本発明はエッチング処理方法に関し、更に詳細にはアルカリ過マンガン酸エッチング液から成るデスミア液を用いて樹脂部材にエッチング処理を施すエッチング処理方法に関する。
配線基板の分野では、樹脂板等の樹脂部材の表面に銅めっきで形成した銅膜のピール強度を向上すべく、樹脂部材の表面にエッチングを施して粗面化することが行われている。
かかる粗面化は、通常、アルカリ過マンガン酸エッチング液から成るデスミア液に樹脂部材を浸漬して、樹脂部材の表面にエッチング処理を施して行う。
この様にして粗面化した樹脂部材と銅めっきで形成した銅膜のピール強度とは、樹脂部材の表面の凹凸程度が関係する。かかる樹脂部材の表面の凹凸程度は、エッチング処理中にチェック困難であるため、通常、デスミア液のエッチング速度に応じたエッチング処理時間で管理している。このため、デスミア液としては、適度なエッチング速度が必要である。

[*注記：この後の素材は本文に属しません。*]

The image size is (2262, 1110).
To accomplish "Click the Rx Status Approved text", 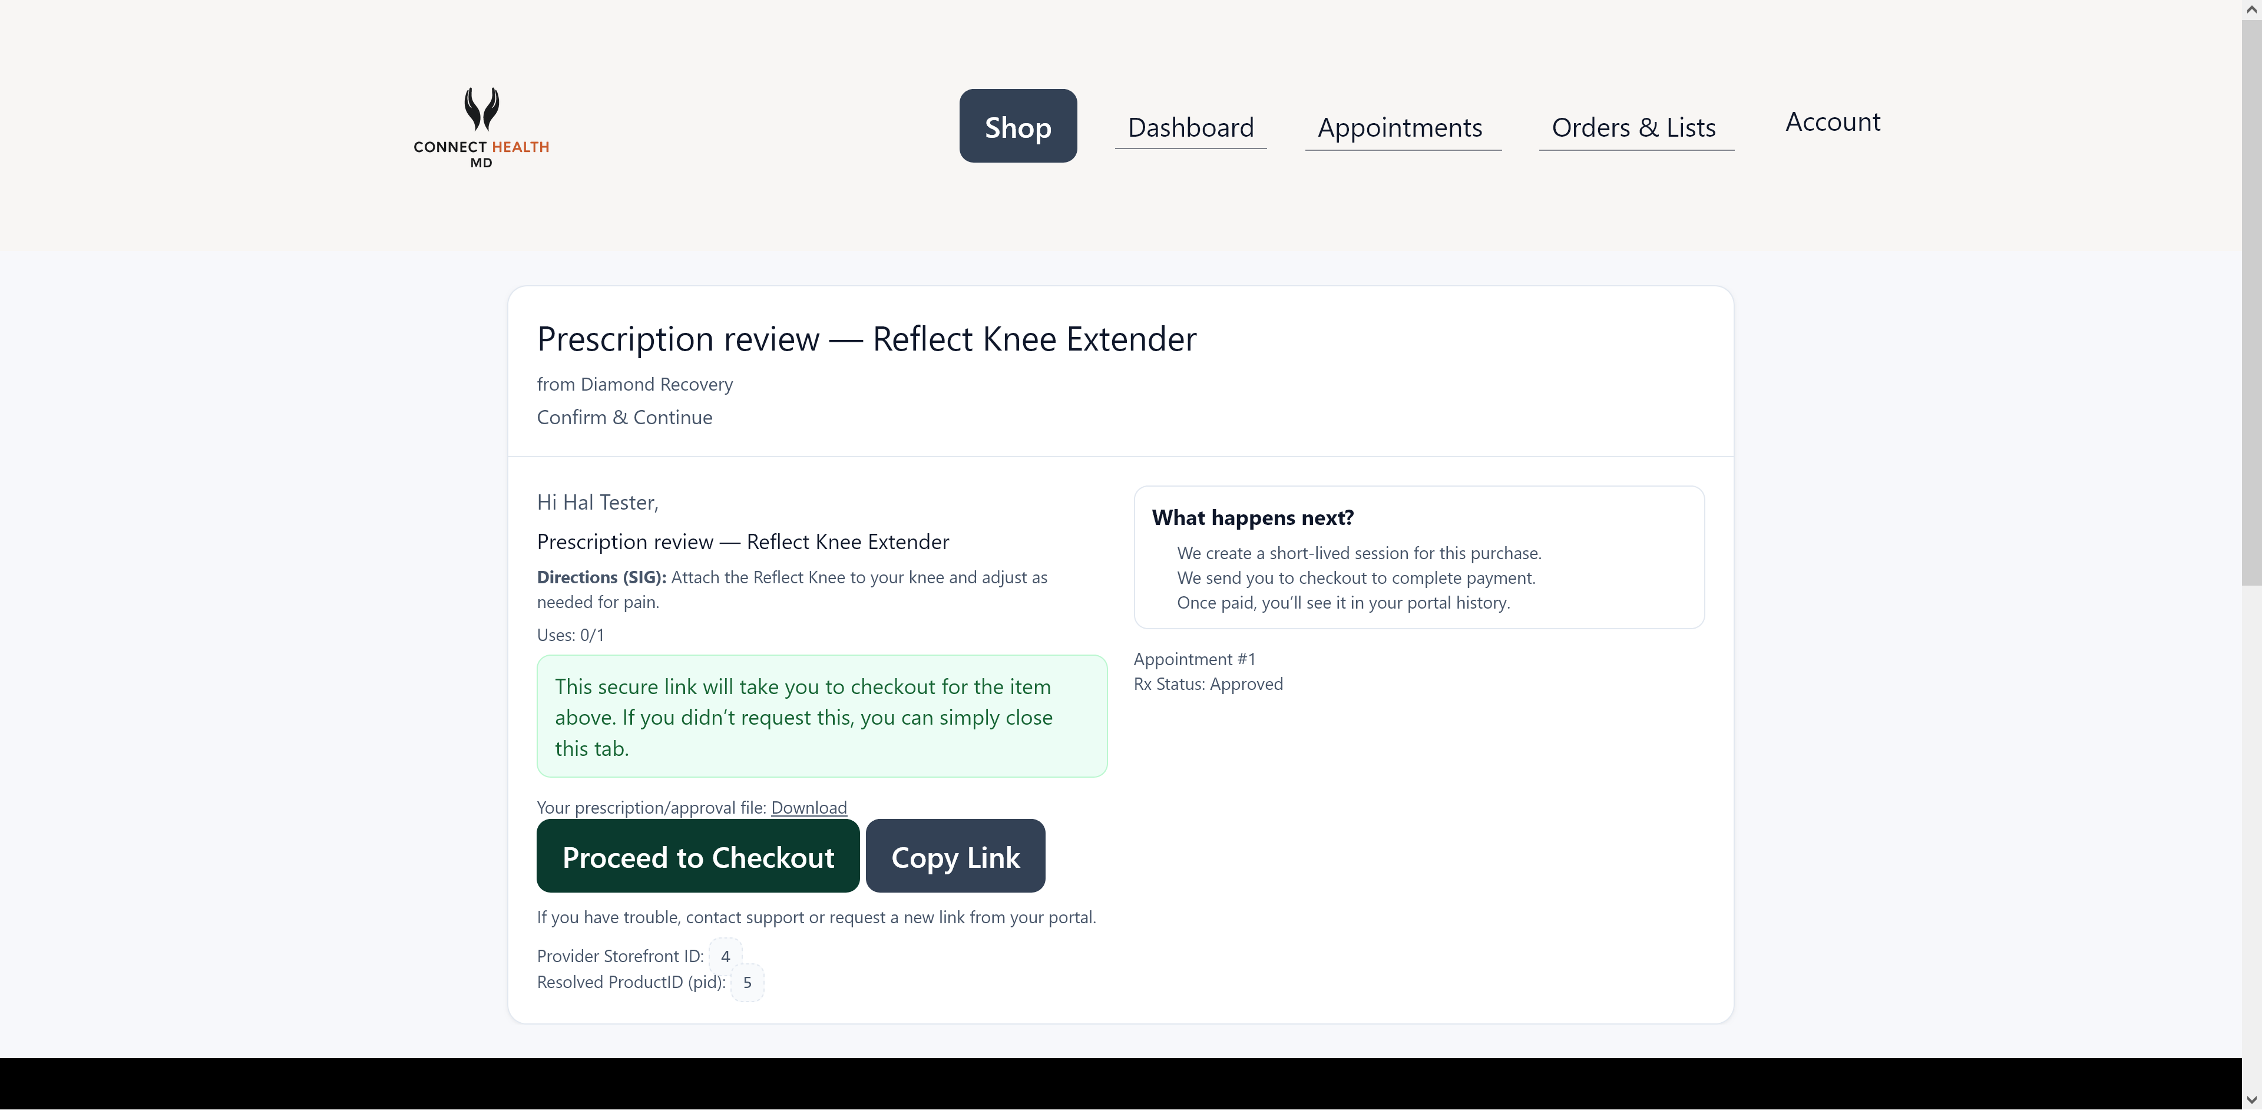I will pyautogui.click(x=1208, y=684).
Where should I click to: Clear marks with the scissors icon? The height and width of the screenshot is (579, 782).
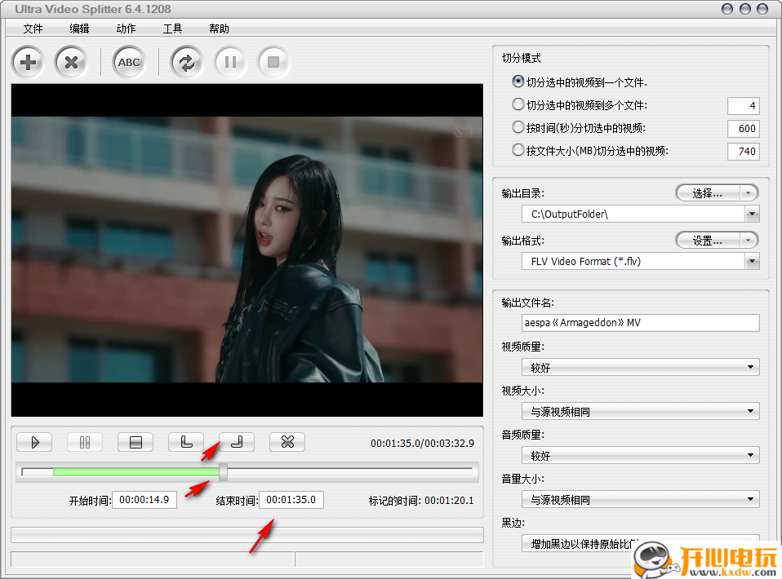coord(287,442)
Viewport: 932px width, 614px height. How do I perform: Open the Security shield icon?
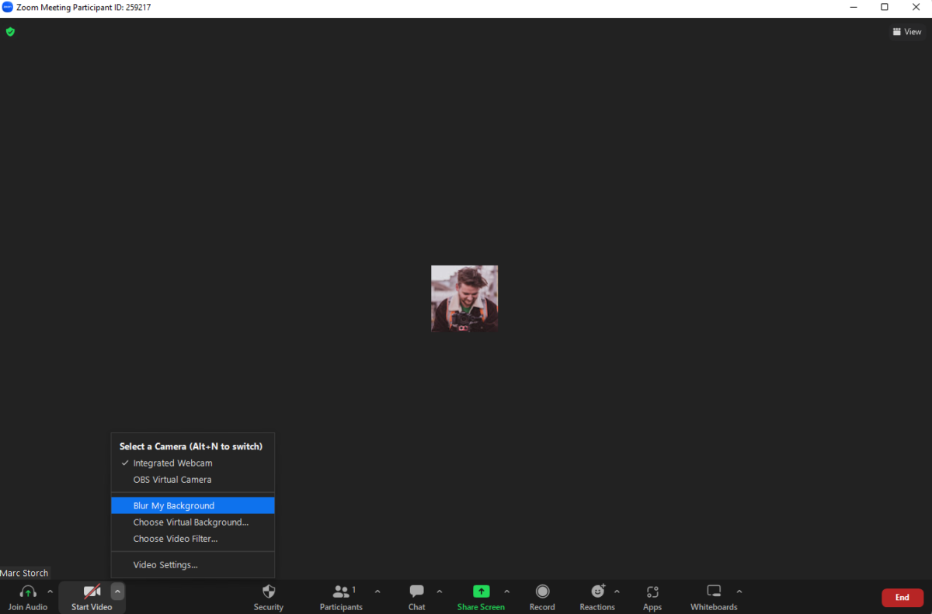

ところで、樹脂部材をデスミア液に浸漬するエッチング処理を何回が施すと、下記特許文献1に記載されている如く、デスミア液中に炭酸イオンが蓄積される。この様に、炭酸イオンが蓄積されたデスミア液では、そのエッチング速度が促進され、適度なエッチング速度の範囲を越え、樹脂部材の表面に形成する凹凸程度を制御できなくなる。このため、所定の炭酸イオンが蓄積されたデスミア液は廃棄される。
廃棄されたデスミア液は、下記特許文献1で提案されている様に、デスミア液に塩化バリウムを添加して、デスミア液中の炭酸イオンを難溶性の炭酸バリウムにして限外濾過して除去し、再使用が図られている。
特開2001−156428号公報
かかる特許文献1によれば、炭酸イオンが蓄積されてエッチング速度が促進されて、樹脂部材の表面に形成する凹凸程度を制御できなくなったデスミア液であっても、再使用を図ることができる。
しかし、デスミア液の入替作業中は、エッチング工程を停止しなくてはならず、デスミア液の液寿命を可及的に延長できれば、エッチング工程の稼働効率を向上できる。
また、所定のエッチング速度のデスミア液であっても、浸漬され樹脂部材の表面に形成する凹凸程度を調整すべく、樹脂部材をデスミア液に浸漬する浸漬時間を調整することは、エッチング工程の管理を煩雑化し、且つエッチング工程の前工程及び後工程での管理も複雑化する。
そこで、本発明では、樹脂部材の表面に形成する凹凸程度を調整するには、デスミア液に浸漬する樹脂部材の浸漬時間を調整しなくてはならず、且つデスミア液の液寿命が短い従来のエッチング処理方法の課題を解決し、デスミア液に浸漬する樹脂部材の浸漬時間が一定時間であっても、樹脂部材の表面に形成する凹凸程度を容易に調整でき、且つデスミア液の液寿命を延長できるエッチング処理方法を提供することを目的とする。
本発明者は前記課題のうち、デスミア液の液寿命を延長するには、樹脂部材のエッチング処理によってデスミア液中に蓄積する炭酸イオンを除去することが有効ではないかと考え、上述した特許文献1でデスミア液中の炭酸イオンの除去で用いた塩化バリウムを、炭酸イオンが蓄積したデスミア液に添加した。
しかしながら、デスミア液に塩化バリウムを添加して炭酸イオンを除去しても、デスミア液中に生成して沈殿した炭酸バリウムを除去しなかった場合、エッチング速度は殆ど低下しないことが判明した。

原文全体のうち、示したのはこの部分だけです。